Legalize Polygamy, Says Law 'Expert'

November 6, 2004
U.S. should legalize polygamy, law expert says
By Richard N. Ostling
AP Religion Writer

With same-sex marriage now a reality in Massachusetts and a possibility elsewhere, should legalized polygamy be next? Yes, asserted George Washington University Law School's Jonathan Turley in a recent article in USA Today .
He detests the practice but sees it as a matter of constitutional freedom, noting that even the Bible accepts polygamy. The issue arose when Utah's Tom Green, who has five wives and 31 children, asked the U.S. Supreme Court to overturn his imprisonment for polygamy on grounds of religious conscience.
Green observes the polygamy revelation from the prophet Joseph Smith, founder of The Church of Jesus Christ of Latter-day Saints, or Mormon church.

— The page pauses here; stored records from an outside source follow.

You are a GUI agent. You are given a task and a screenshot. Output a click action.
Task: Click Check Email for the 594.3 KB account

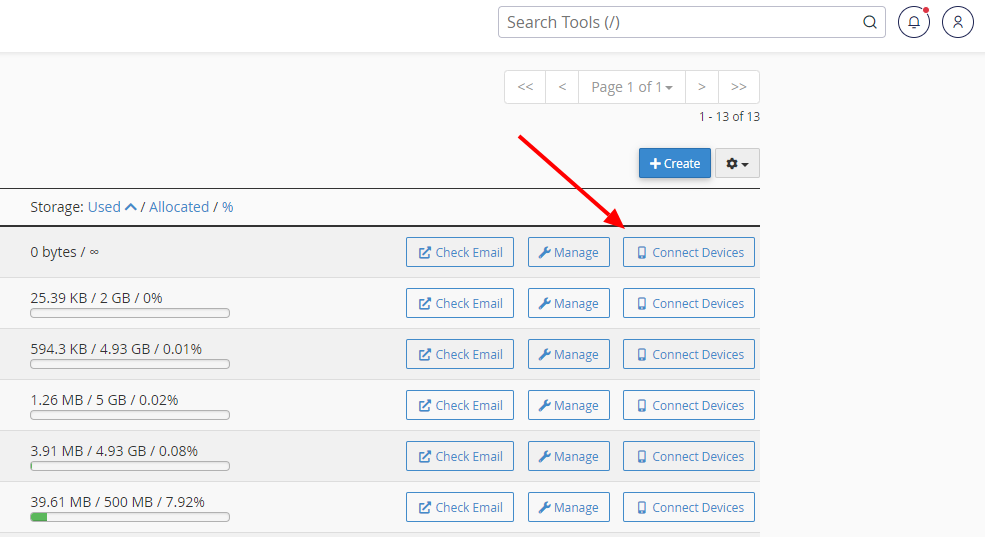[460, 354]
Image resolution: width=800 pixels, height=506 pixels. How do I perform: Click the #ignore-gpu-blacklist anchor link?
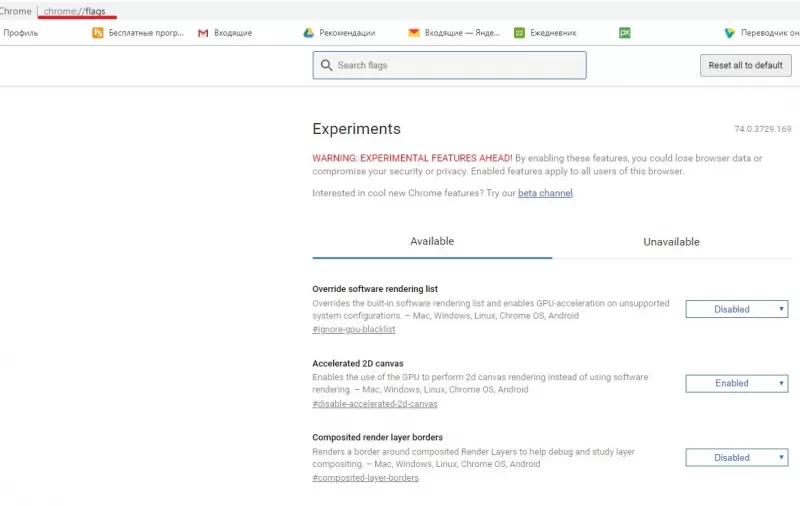click(353, 330)

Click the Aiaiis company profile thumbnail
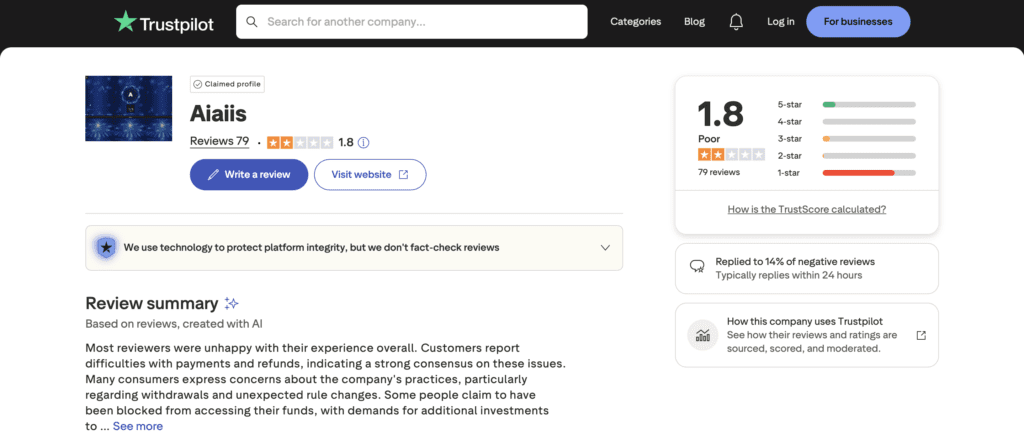(129, 108)
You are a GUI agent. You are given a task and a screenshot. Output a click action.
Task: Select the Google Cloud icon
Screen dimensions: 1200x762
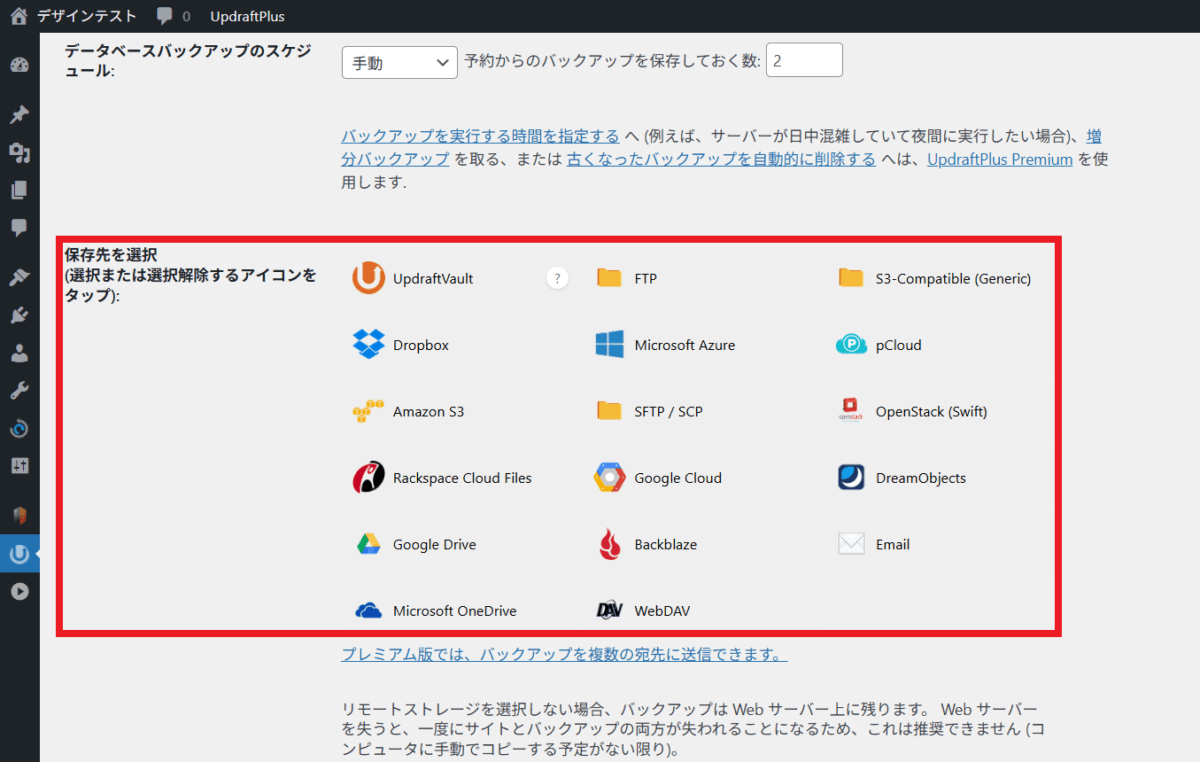(610, 478)
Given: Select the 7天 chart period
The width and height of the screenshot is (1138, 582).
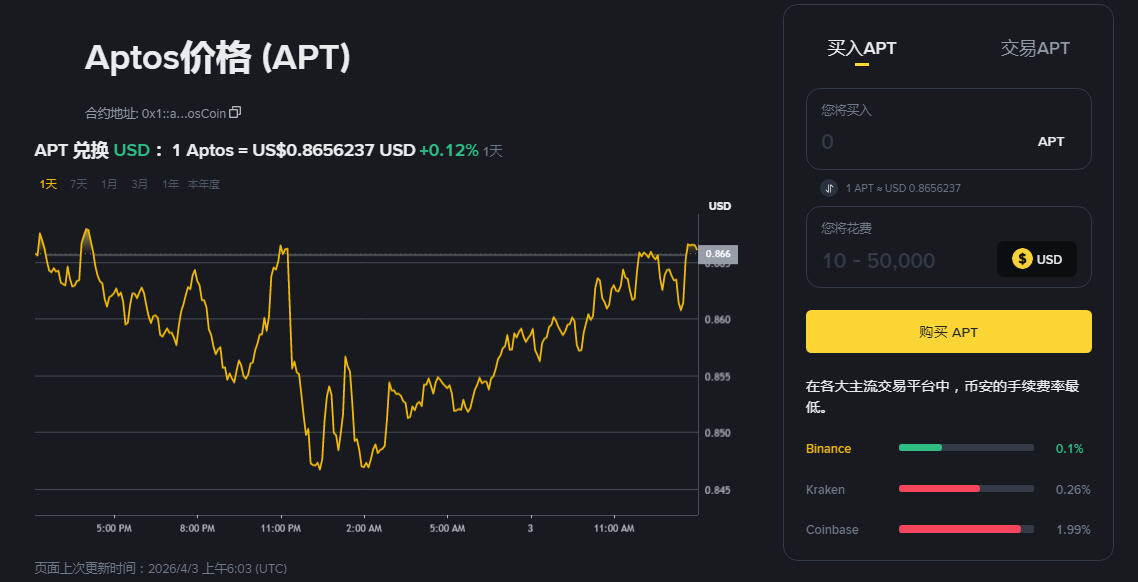Looking at the screenshot, I should 77,184.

The church retains that teaching in its Scriptures but halted the practice in 1890 and excommunicates "fundamentalists" like Green who obey Smith's original words. (Smith secretly took at least 28 wives.)
Turley said the Supreme Court enforced religious bigotry when it upheld federal law barring polygamy.
Polygamy is "one of the common threads between Christians, Jews and Muslims," Turley argued. However, the religious situation isn't that simple.
In Islam, the Quran teaches, "If you fear that you cannot deal justly with the orphans, then marry such of the women as appeal to you, two, three or four; but if you fear that you cannot be equitable, then only one" (4:3).
Some Muslims consider polygamy an essential tenet and cite the example of the prophet
Muhammad (who had 10 wives). But Quran translator Majid Fakhry says the verse does not require polygamy and "most commentators regard the permission as an exception and not a rule."
Fakhry notes the context of this revelation: 70 Muslim warriors had been killed in battle and the widows needed new husbands to provide for them. Most Muslims are, in fact, monogamous.
And the Bible? Turley cited Old Testament patriarchs and kings who took multiple wives. Biblical law in Deuteronomy assumes some men will have two wives (21:15) but says a monarch "shall not multiply wives for himself" (17:17) - an admonition ignored by the multi-married kings David and Solomon.
However, Jewish and Christian authorities agree that the Bible's ideal is monogamy, established at the creation: "Therefore a man leaves his father and his mother and cleaves to his wife, and they become one flesh" (Genesis 2:24).
The first biblical polygamist, Lamech, is portrayed as a vengeful murderer (Genesis 4:23-24). Numerous subsequent Bible passages treat monogamy as the norm and depict practical woes in plural marriages.